Effects of angiotensin II
Goal: increase blood pressure.
- Promotes the synthesis of aldosterone in the zona glomerulosa of the adrenal cortex.
- It affects the center of hunger and thirst in the brain, causing a “salt” appetite. Human behavior becomes motivated to search for water and salty food.
- It affects the sympathetic nerves, promoting the release of norepinephrine, which is also a vasoconstrictor, but less weak in action.
- It affects blood vessels, causing them to spasm.
- Participates in the development of chronic heart failure: promotes proliferation, fibrosis of blood vessels and myocardium.
- Reduces glomerular filtration rate.
- Inhibits the production of bradykinin.
Aldosterone is the third component that acts on the terminal tubules of the kidneys and promotes the release of potassium and magnesium ions from the body and the reabsorption (reabsorption) of sodium, chlorine, and water. Due to this, the volume of circulating fluid increases, blood pressure rises, and renal blood flow increases. Receptors for aldosterone are found not only in the kidneys, but also in the heart and blood vessels.
When the body reaches homeostasis, vasodilators (substances that dilate blood vessels) - bradykinin and kallidin - begin to be produced. And the components of the RAAS are destroyed in the liver.
Highly effective groups of drugs that were synthesized through the study of the RAAS
- "Prily." ACE inhibitors (blockers). Angiotensin I does not convert to angiotensin II. No vasoconstriction - no increase in blood pressure. Drugs: Amprilan, Enalapril, Captopril, etc. ACE inhibitors significantly improve the quality of life of patients with diabetes, ensuring the prevention of renal failure. The drugs are taken in a minimal dosage, which does not cause a decrease in pressure, but only improves local blood flow and glomerular filtration. Medicines are indispensable for renal failure, chronic heart disease and serve as one of the means of treating hypertension (if there are no contraindications).
- "Sartans". Angiotensin II receptor blockers. The vessels do not react to it and do not contract. Drugs: Losartan, Eprosartan, etc.
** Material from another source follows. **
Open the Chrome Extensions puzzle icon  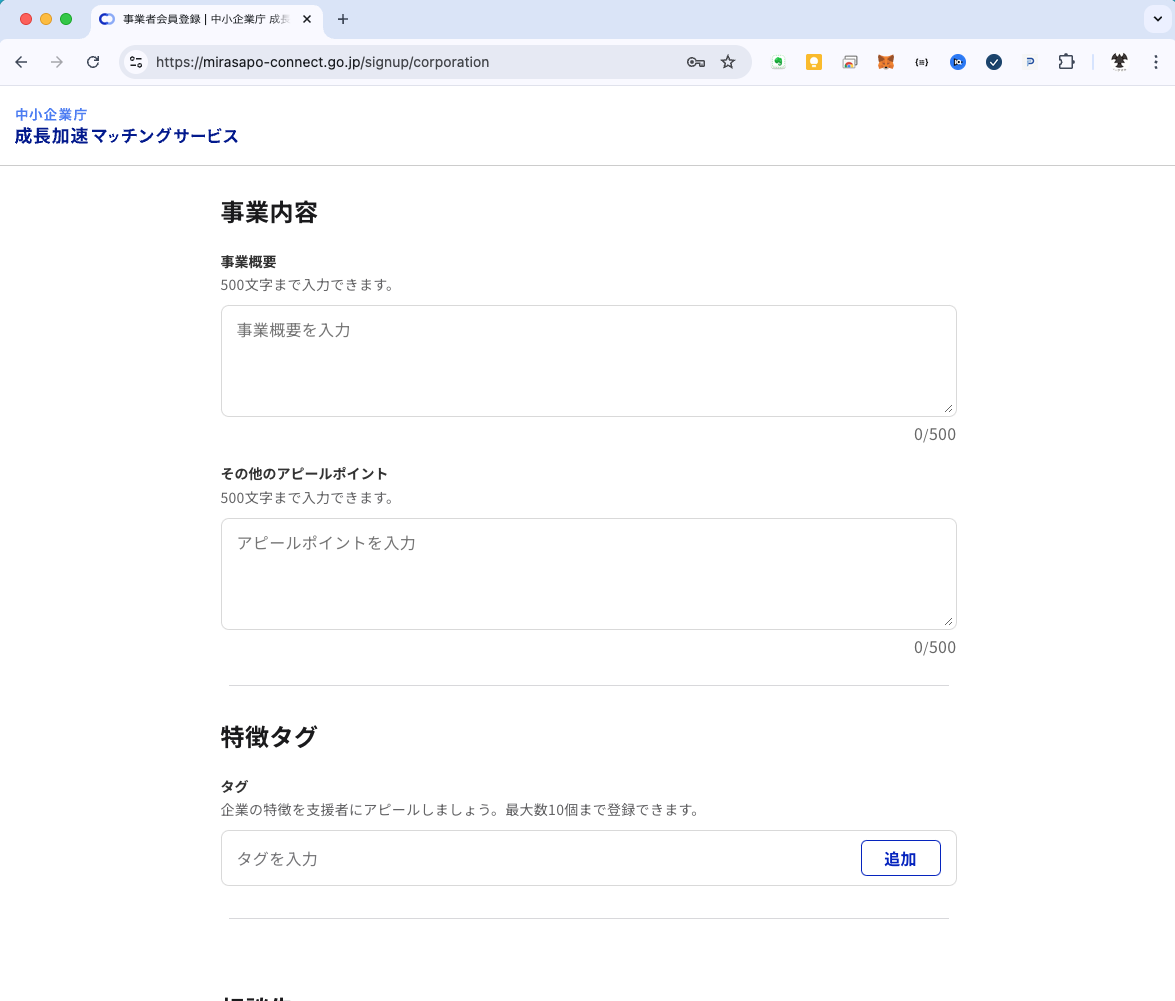(1066, 62)
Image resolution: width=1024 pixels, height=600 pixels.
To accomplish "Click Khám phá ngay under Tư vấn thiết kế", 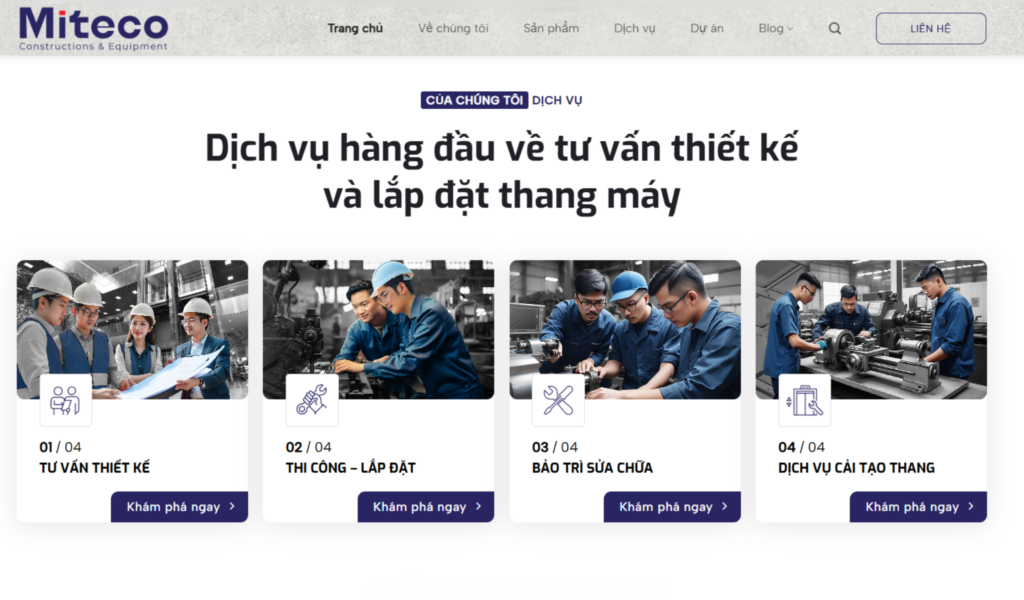I will (180, 507).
The opposite of the renin-angiotensin-aldosterone system is the kinin system. Therefore, blocking the RAAS leads to an increase in the components of the kinin system (bradykinin, etc.) in the blood, which has a beneficial effect on heart tissue and vascular walls. The myocardium does not experience starvation, because bradykinin increases local blood flow and stimulates the production of natural vasodilators in the cells of the renal medulla and microcytes of the collecting ducts - prostaglandins E and I2. They neutralize the pressor effect of angiotensin II. The vessels are not spasmed, which ensures adequate blood supply to the organs and tissues of the body, blood is not retained and the formation of atherosclerotic plaques and blood clots is reduced. Kinins have a beneficial effect on the kidneys and increase diuresis (daily urine output).